After FTD

You Did Your Best and That Is All That Matters - A Caregiver's Guilt During Sorrow

March 07, 2023

Beautiful flower photo taken by Cindy


My mom had passed away in our home just a few hours before. 

She passed away peacefully with her family by her side. 

The mortuary people drove her away just a few hours later. My brother's watched them drive my mom's lifeless body away in their truck down the street until they could no longer see the truck anymore.

All visitors left just leaving Paul and myself by ourselves.

Our home became quiet. Very quiet. 

Our caregiving for Cindy was finally completed. My mom was at peace.

I was finally standing alone in my quiet room.

I opened my dresser drawer to get something out of my dresser. I can't even remember what I was trying to get out of the dresser because my emotions took over me. Mixed emotions were pouring & stirring around inside of my head. My heart was beating fast. I closed my eyes so tight and lowered my head while having intense feelings of all sorts of kinds. It didn't help that I had been crying all day from watching my mom slowly pass away. 
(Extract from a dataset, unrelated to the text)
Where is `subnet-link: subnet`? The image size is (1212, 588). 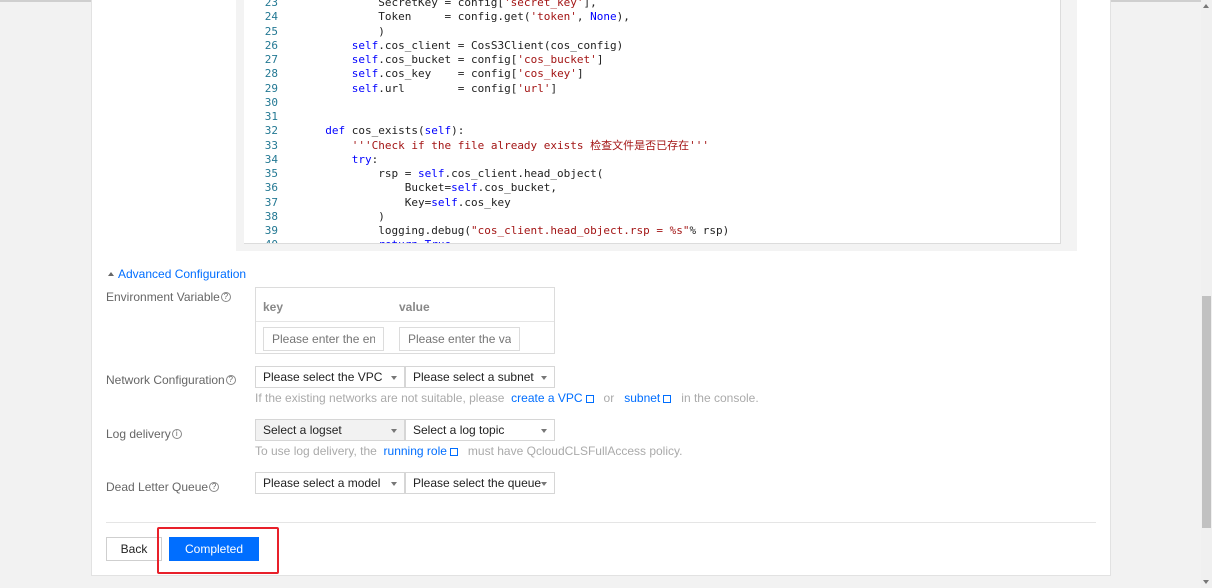
subnet-link: subnet is located at coordinates (648, 398).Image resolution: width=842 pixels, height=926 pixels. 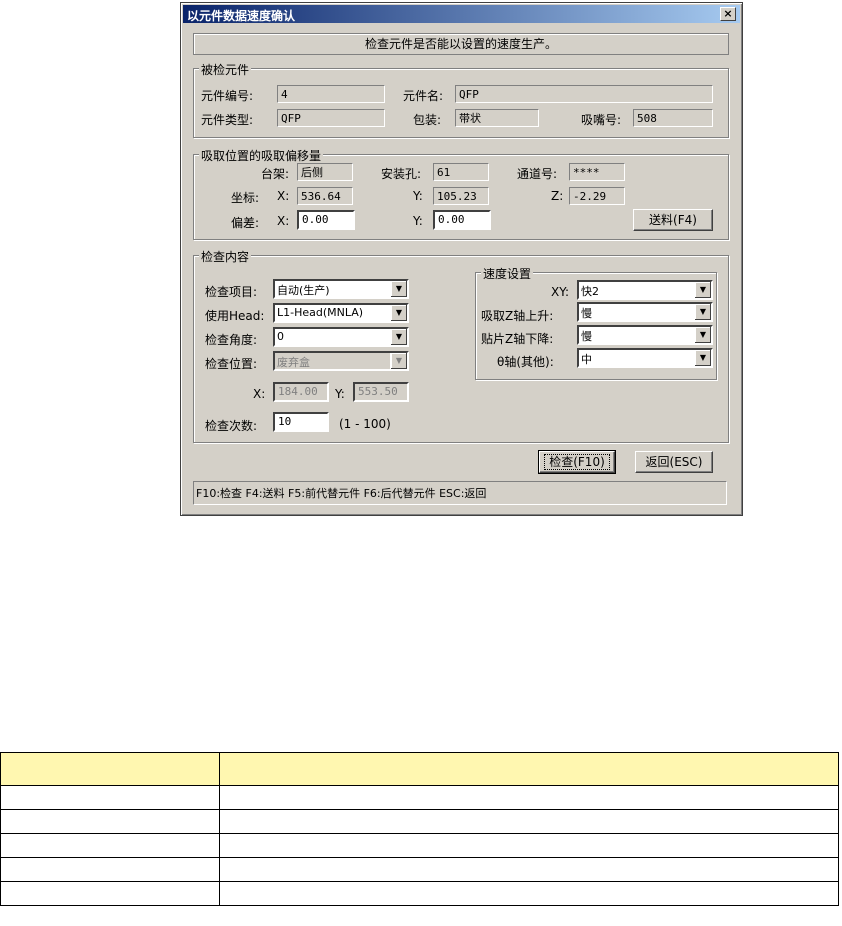 What do you see at coordinates (320, 312) in the screenshot?
I see `head-value: L1-Head(MNLA)` at bounding box center [320, 312].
As I was fighting my emotions so hard, these words came to me over and over again:

"Did I do enough for my mom?"

" Did I do enough for my mom? "

" Did I do enough for my mom? "

I turned myself around trying to fight these questions & words out of my head.

Why was guilt trying to take over me now? I had to fight so hard to make this crazy guilt go away!
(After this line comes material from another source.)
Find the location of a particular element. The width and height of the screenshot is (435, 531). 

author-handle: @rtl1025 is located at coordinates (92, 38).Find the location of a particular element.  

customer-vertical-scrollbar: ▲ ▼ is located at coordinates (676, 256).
I finally was able to fight the guilt & those words away! These positive words finally came to me to calm me & remind me that I did do enough!

"You did your best and that is all that matters!"
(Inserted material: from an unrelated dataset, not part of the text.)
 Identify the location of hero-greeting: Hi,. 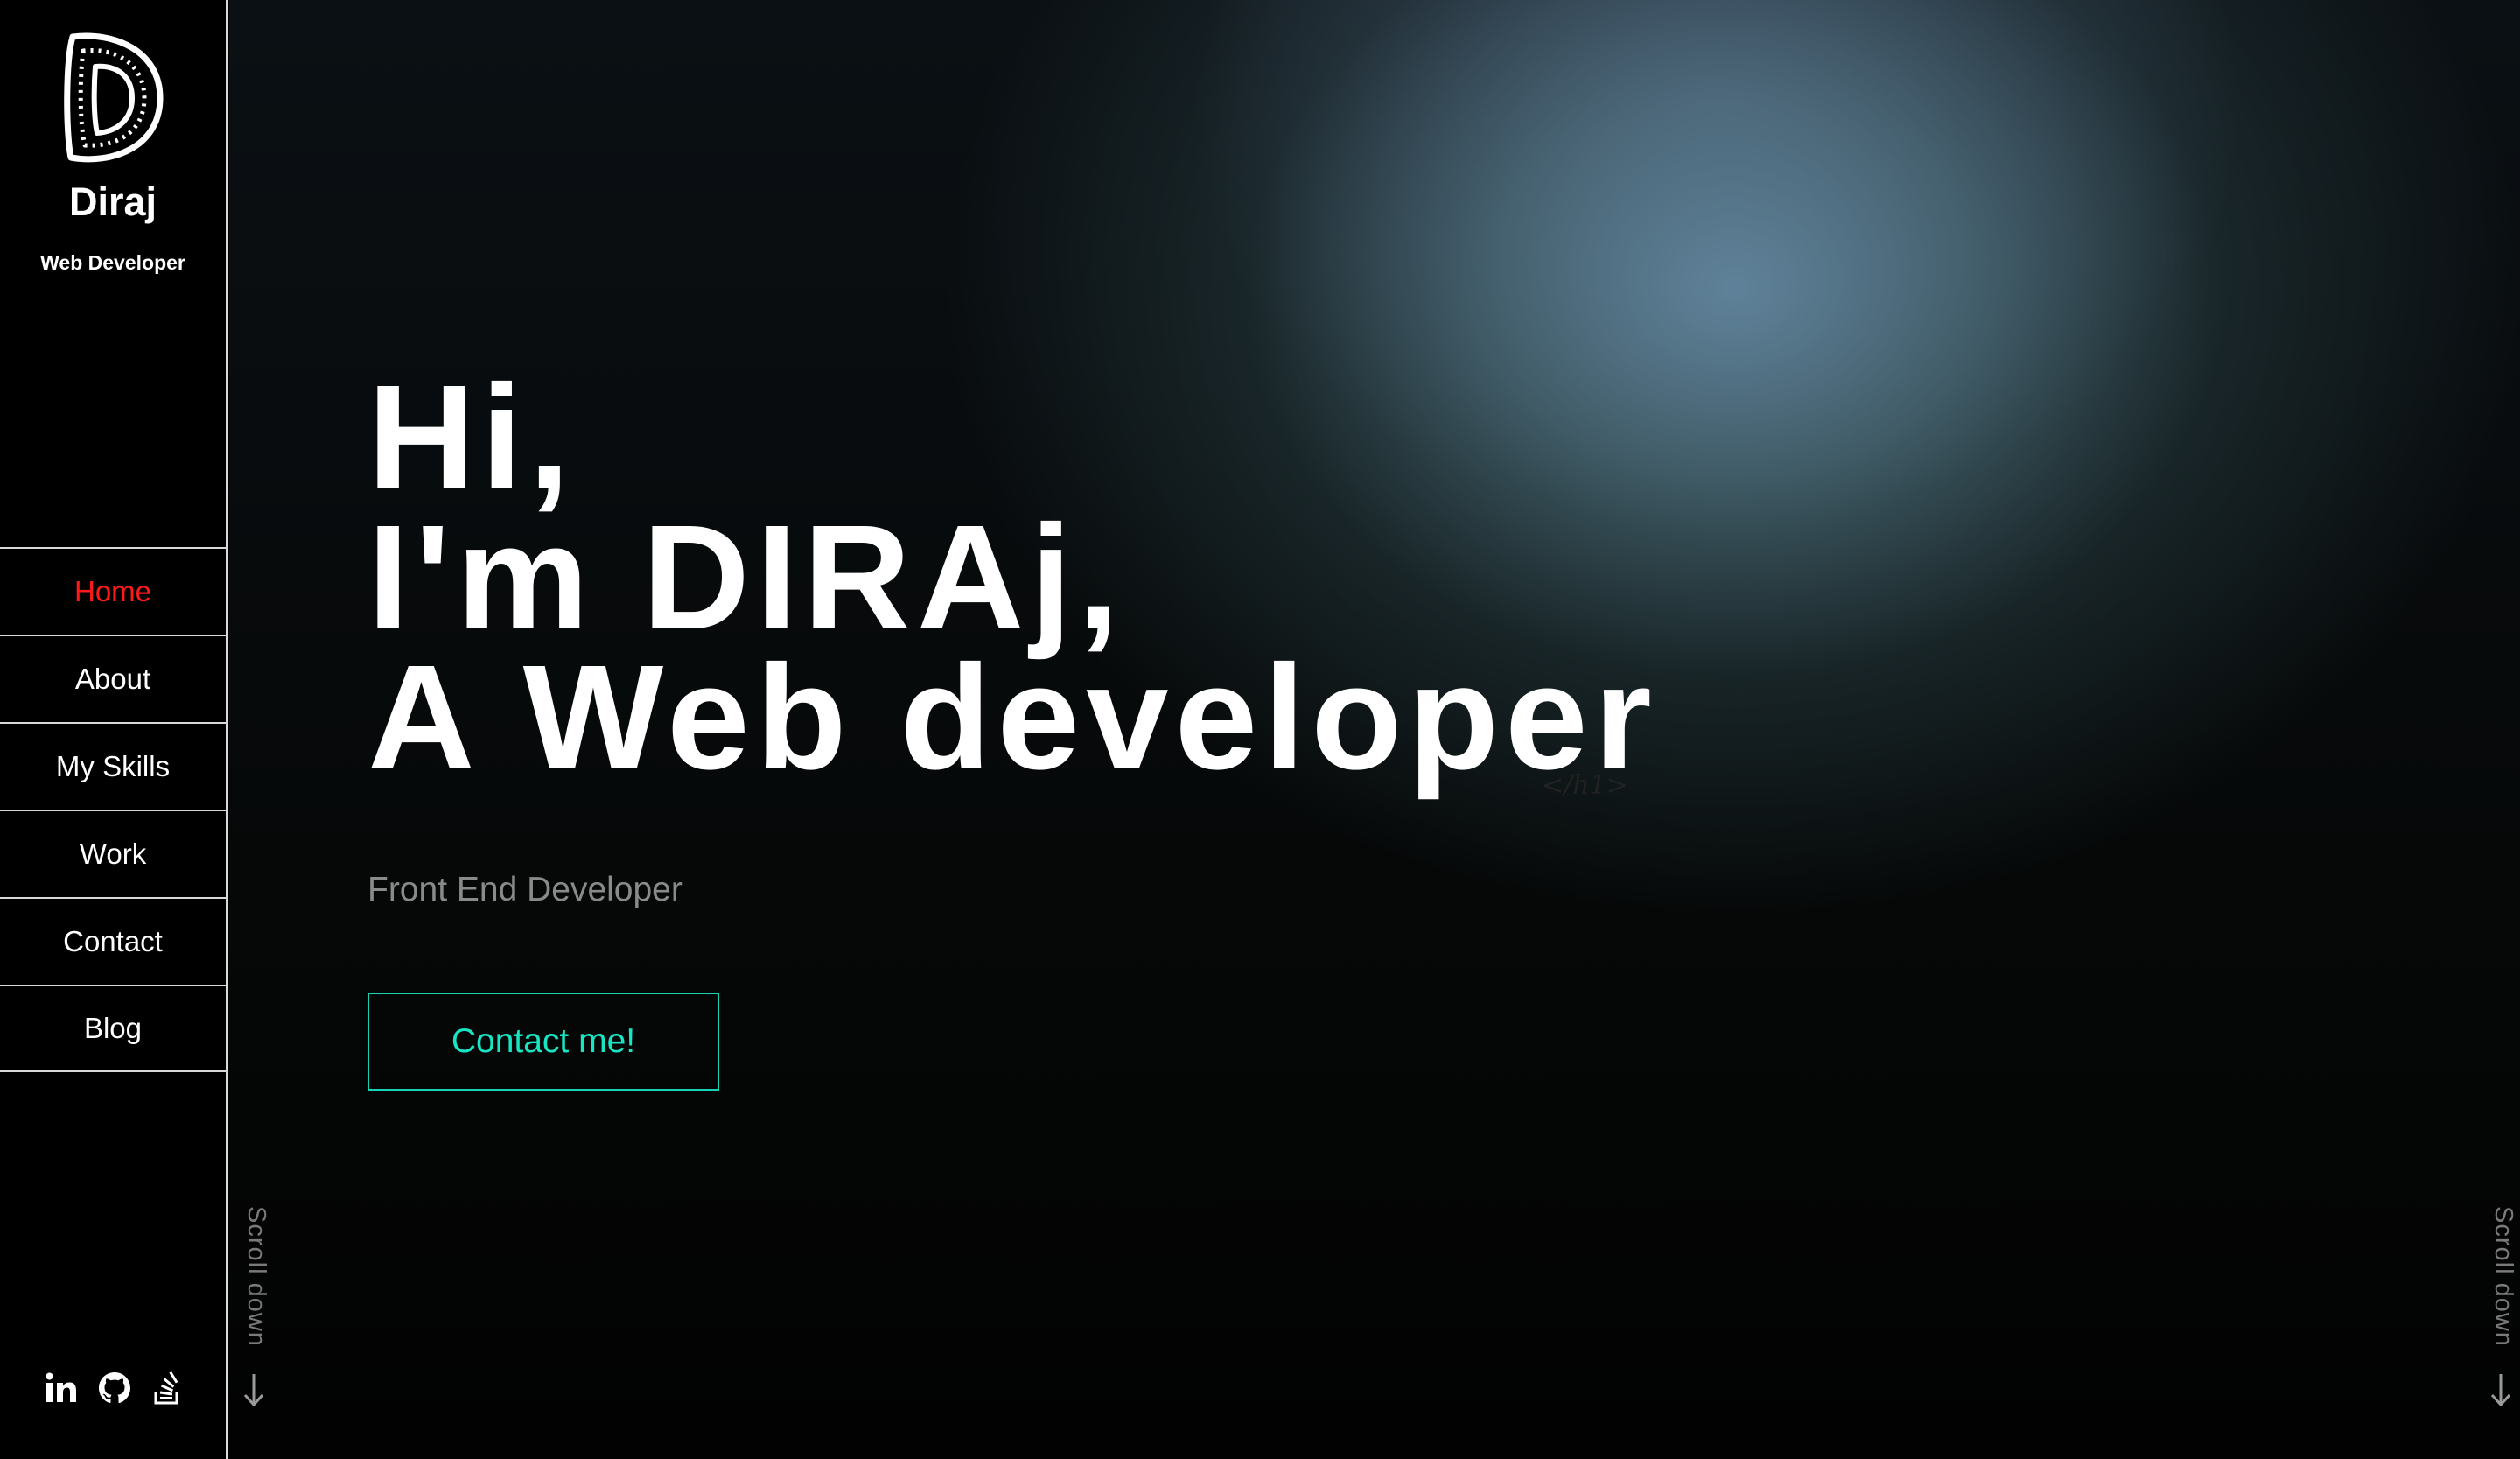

I share this story with you because I am sure that I am not alone in having these feelings after a loved one passes away. It may happen whether you want it to or not. Feelings flow all over the place at times of sorrow.

The words I want you and me to remember is to:

Do Your Best and Forget The Rest!

You did your best and that is all that matters.

Be gentle with yourself. Very gentle.

Push the guilt aside.

You are not alone. You are loved more than you know.

There are many stages to grief. Guilt being one of them.


The stages to grief may include:

·  shock disbelief

·  denial

·  bargaining

·  guilt

·  anger

·  depression

·  acceptance / hope


This was written back in 2020 when Cindy passed away. I'm just finally posting this now. Thank you for your support always!